> [Study questions]
a – In the gray whale text, how much milk does a calf drink from its mother each day?
b – Write the next part of the gray whale text, picking up right after its last sentence.

> [Source document]
--*--

The whale feeds mainly on benthic crustaceans, which it eats by turning on its side (usually the right, resulting in loss of eyesight in the right eye for many older animals) and scooping up sediments from the sea floor. It is classified as a baleen whale and has baleen, or whalebone, which acts like a sieve, to capture small sea animals, including amphipods taken in along with sand, water and other material.

Mostly, the animal feeds in the northern waters during the summer; and opportunistically feeds during its migration, depending primarily on its extensive fat reserves. Calf gray whales drink 50 to 80 US gallons (190 to 300 l) of their mothers’ 53% fat milk per day.

The main feeding habitat of the western Pacific subpopulation is the shallow (5-15 m depth) shelf off northeastern Sakhalin Island, particularly off the southern portion of Piltun Lagoon, where the main prey species appear to be amphipods and isopods. In some years, the whales have also used an offshore feeding ground in 30–35 m depth southeast of Chayvo Bay, where benthic amphipods and cumaceans are the main prey species. Some gray whales have also been seen off western Kamchatka, but to date all whales photographed there are also known from the Piltun area. Gray whale breaching off the coast of Santa Barbara, California.

MIGRATION

Each October, as the northern ice pushes southward, small groups of eastern gray whales in the eastern Pacific start a two to three month, 8,000-11,000 kilometer (5,000-6,800 mi) trip south. Beginning in the Bering and Chukchi seas and ending in the warm-water lagoons of Mexico’s Baja peninsula and the southern Gulf of California, they travel along the west coast of Canada, the United States and Mexico. The western gray whale summers in the Okhotsk Sea, mainly off the northeastern coast of Sakhalin Island (Russian Federation).

There are also occasional sightings off the eastern coast of Kamchatka (Russian Federation) and in other coastal waters of the northern Okhotsk Sea,. Its migration routes and wintering grounds are poorly known, the only recent information being from occasional records on both the eastern and western coasts of Japan and along the Chinese coast. The calving grounds are unknown but may be around Hainan Island, this being the southwestern end of the known range. Traveling night and day, the gray whale averages approximately 120 km (75 mi) per day at an average speed of 8 kilometers per hour (5 mph). This round trip of 16,000-22,000 km (9,900-14,000 mi) is believed to be the longest annual migration of any mammal. By mid-December to early January, the majority are usually found between Monterey and San Diego, often visible from shore. The whale watching industry provides ecotourists and marine mammal enthusiasts the opportunity to see groups of gray whales as they migrate. By late December to early January, eastern grays begin to arrive in the calving lagoons of Baja.

--*--

> [Information shown]
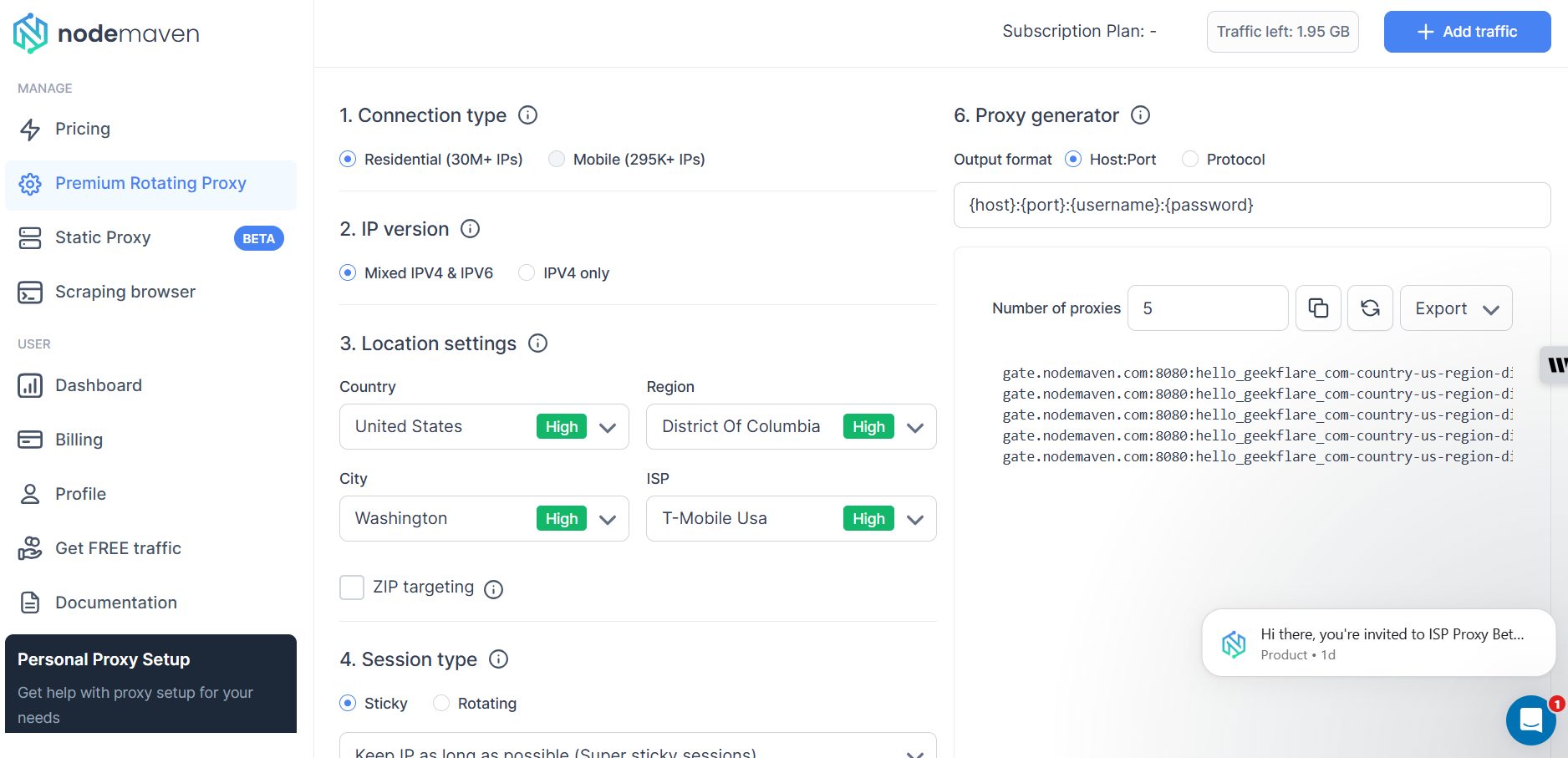Click the nodemaven logo
Viewport: 1568px width, 758px height.
(x=106, y=33)
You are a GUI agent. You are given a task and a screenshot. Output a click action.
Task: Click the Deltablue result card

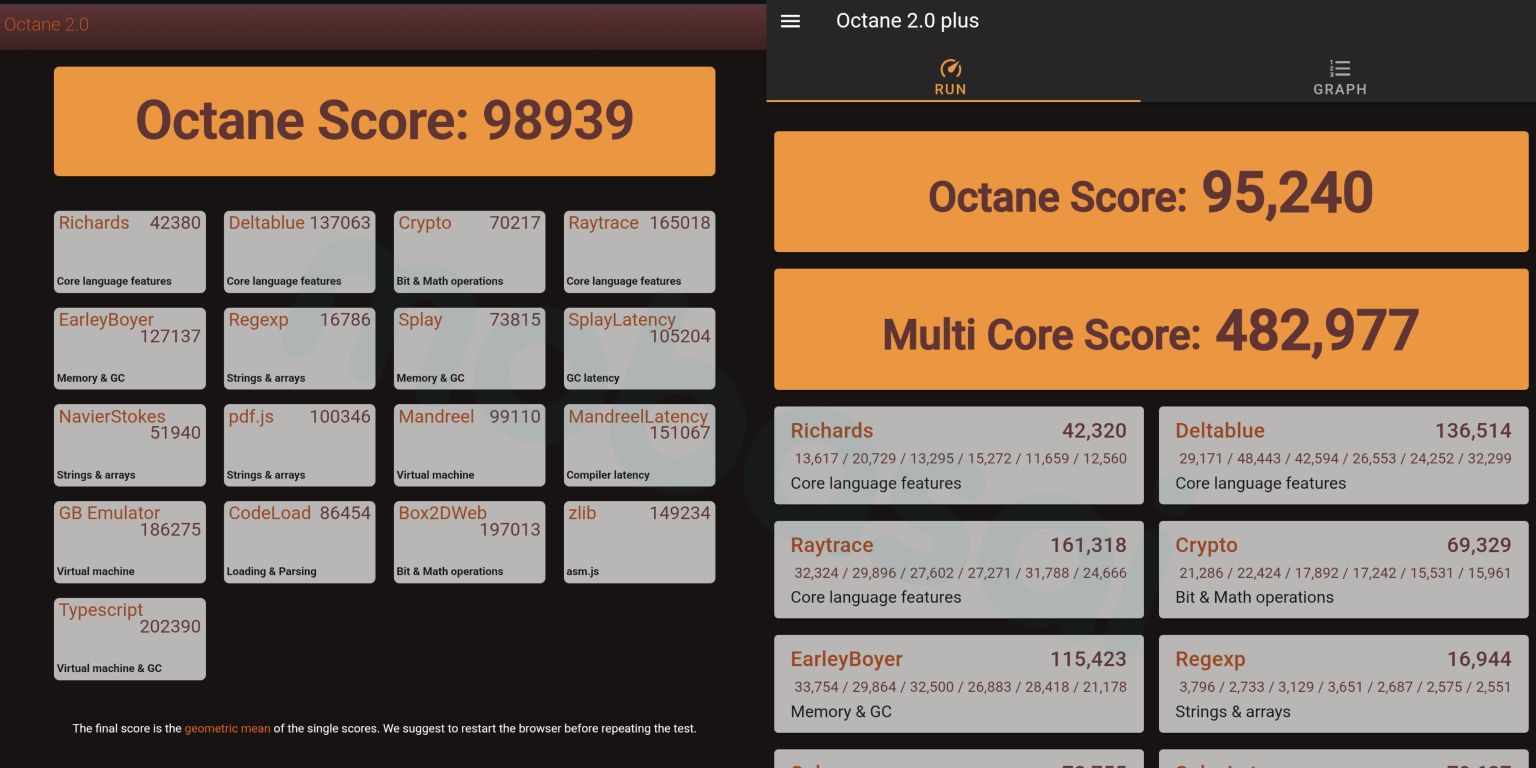(1342, 455)
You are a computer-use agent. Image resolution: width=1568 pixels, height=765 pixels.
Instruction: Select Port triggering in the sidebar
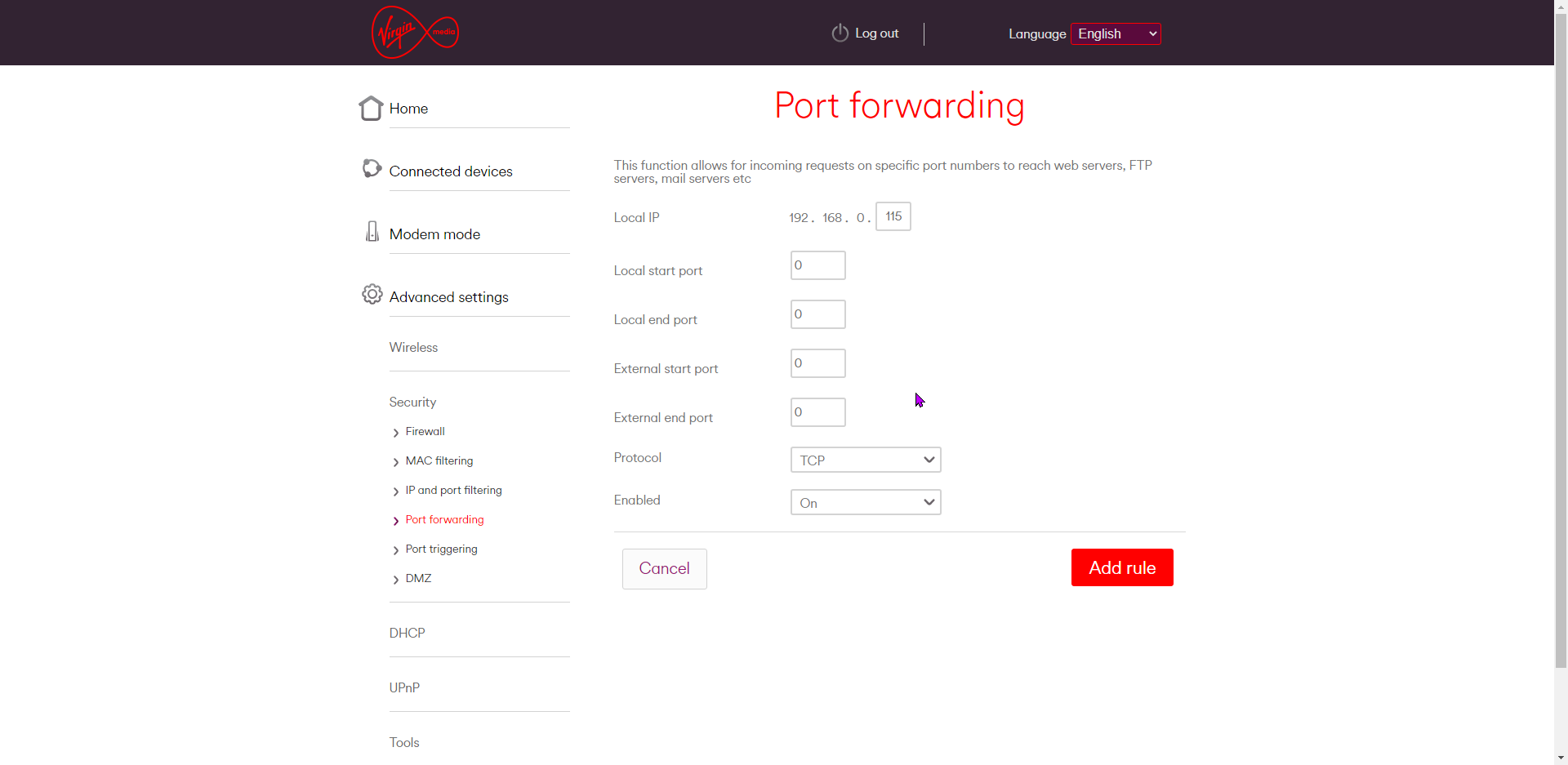pos(442,549)
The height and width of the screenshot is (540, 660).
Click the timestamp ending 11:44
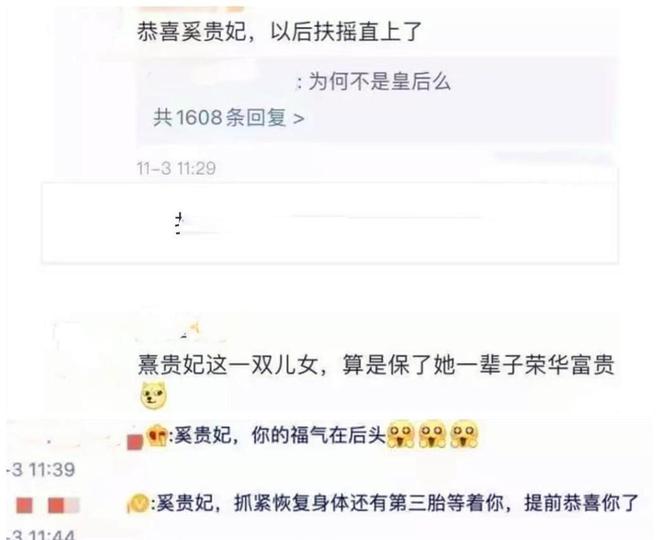tap(41, 535)
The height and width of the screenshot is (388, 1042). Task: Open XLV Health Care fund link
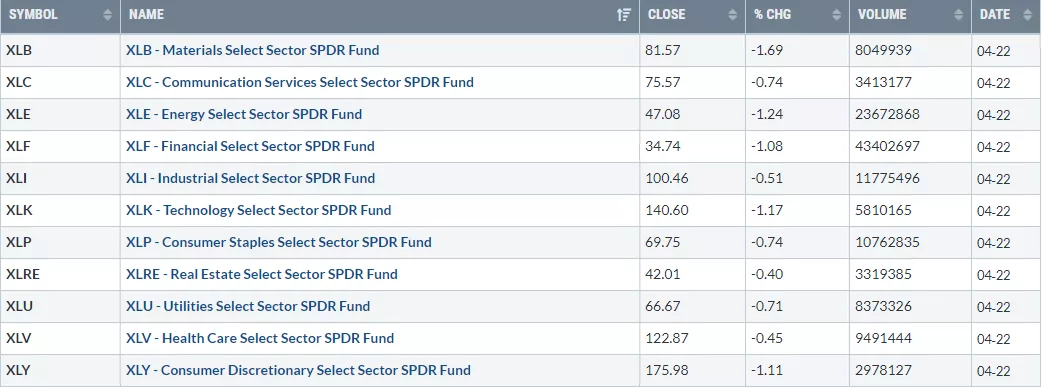click(260, 338)
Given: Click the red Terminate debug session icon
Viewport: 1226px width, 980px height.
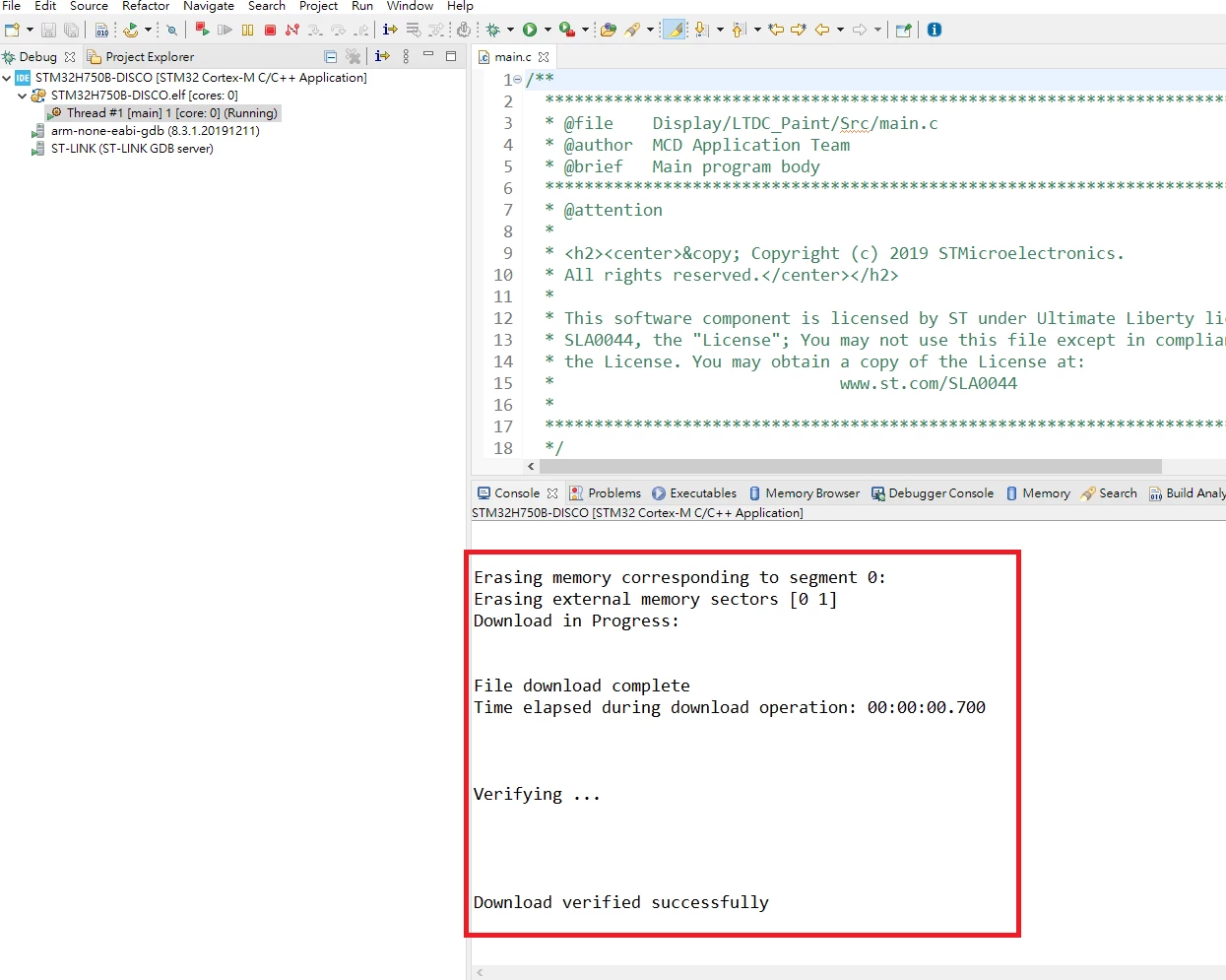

--*--

> [Results of the tasks]
a – A calf drinks 50 to 80 US gallons (190 to 300 l) of its mother's 53% fat milk per day.

b –
The three most popular lagoons are Laguna Ojo de Liebre (formerly known in English as Scammon’s Lagoon after whaleman Charles Melville Scammon, who discovered the lagoons in the 1850s and hunted the grays), San Ignacio, and Magdalena. These first whales to arrive are usually pregnant mothers looking for the protection of the lagoons to bear their calves, along with single females seeking mates. By mid-February to mid-March, the bulk of the population has arrived in the lagoons, filling them with nursing, calving and mating gray whales. Throughout February and March, the first to leave the lagoons are males and females without new calves. Pregnant females and nursing mothers with their newborns are the last to depart, leaving only when their calves are ready for the journey, which is usually from late March to mid-April. Often, a few mothers linger with their young calves well into May. By late March or early April, the returning animals can be seen from Everett, Washington, to Puget Sound to Canada. A population of about 200 gray whales stay along the eastern Pacific coast from Canada to California throughout the summer, not making the farther trip to Alaskan waters. This summer resident group is known as the Pacific Coast feeding group.